* start GIVEN ENTRIES *

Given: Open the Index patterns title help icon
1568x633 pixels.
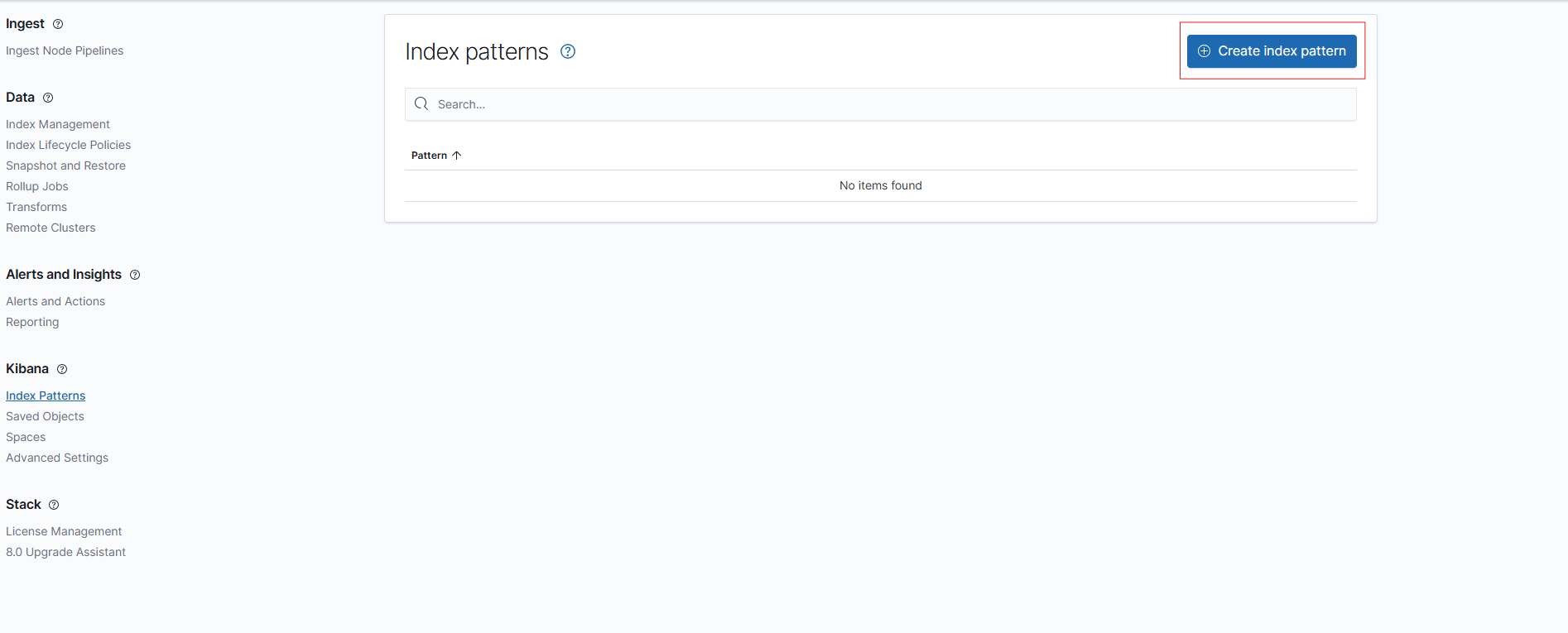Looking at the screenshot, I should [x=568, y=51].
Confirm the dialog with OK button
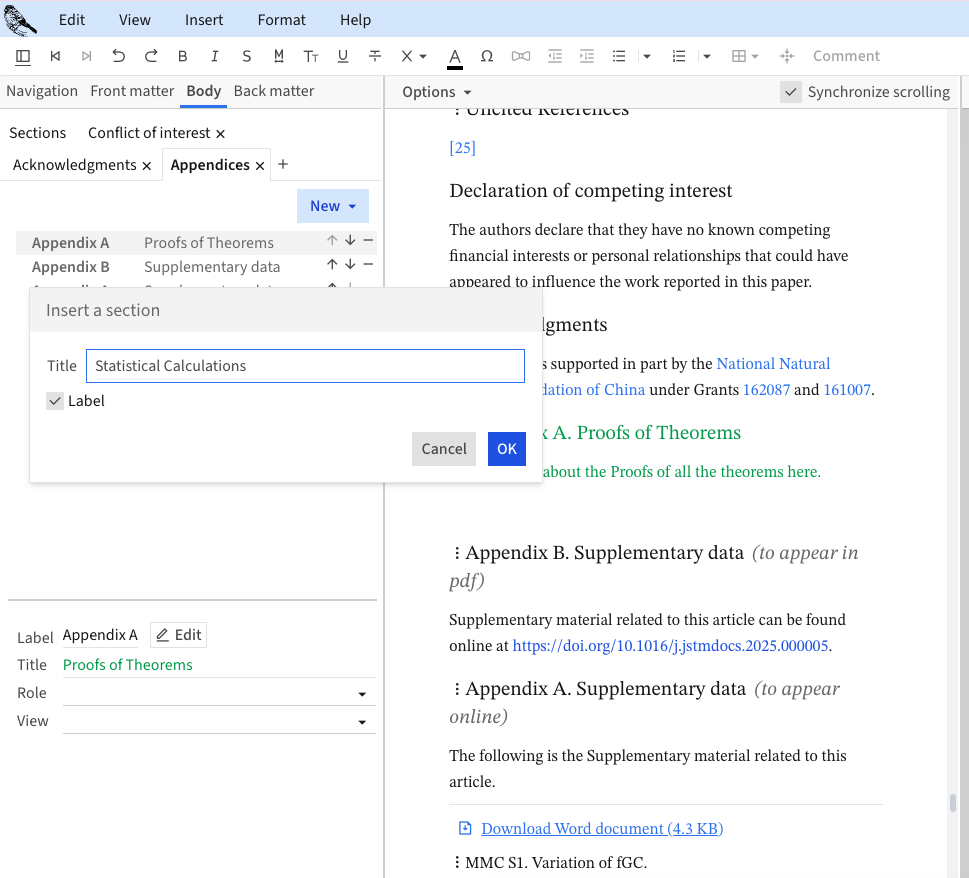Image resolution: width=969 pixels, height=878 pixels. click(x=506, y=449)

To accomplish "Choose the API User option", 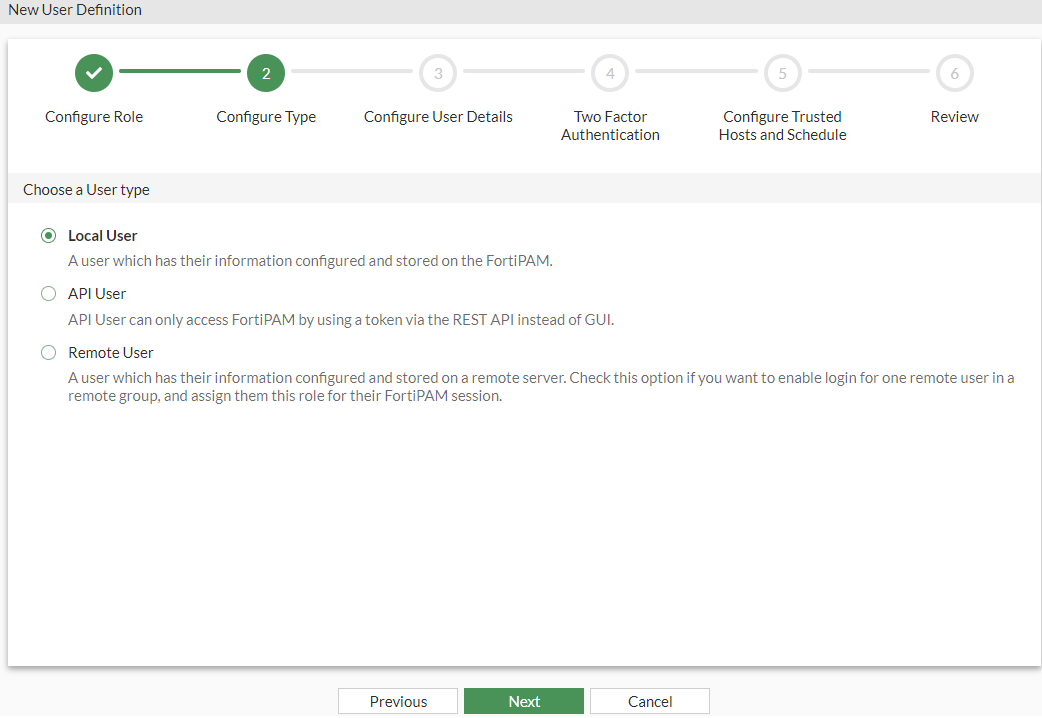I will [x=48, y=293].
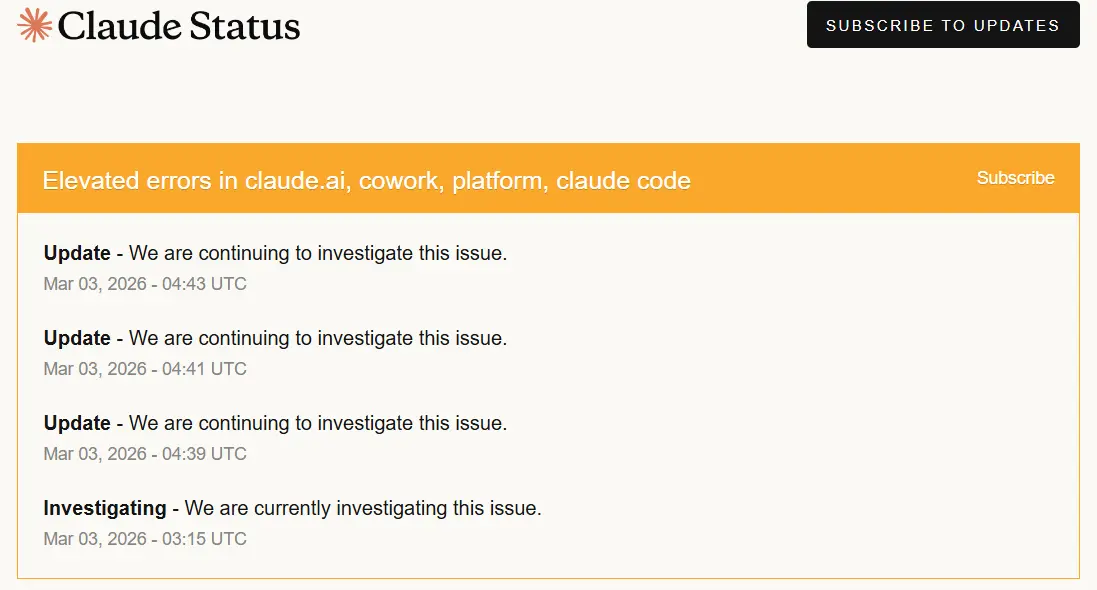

* end GIVEN ENTRIES *

Reproduce the rows verbatim from their very beginning through the line containing "Image resolution: width=969", including that line. Omit the pictures.

Given: Open the Index patterns title help icon
1568x633 pixels.
Looking at the screenshot, I should [x=568, y=51].
Confirm the dialog with OK button
Image resolution: width=969 pixels, height=878 pixels. click(x=506, y=449)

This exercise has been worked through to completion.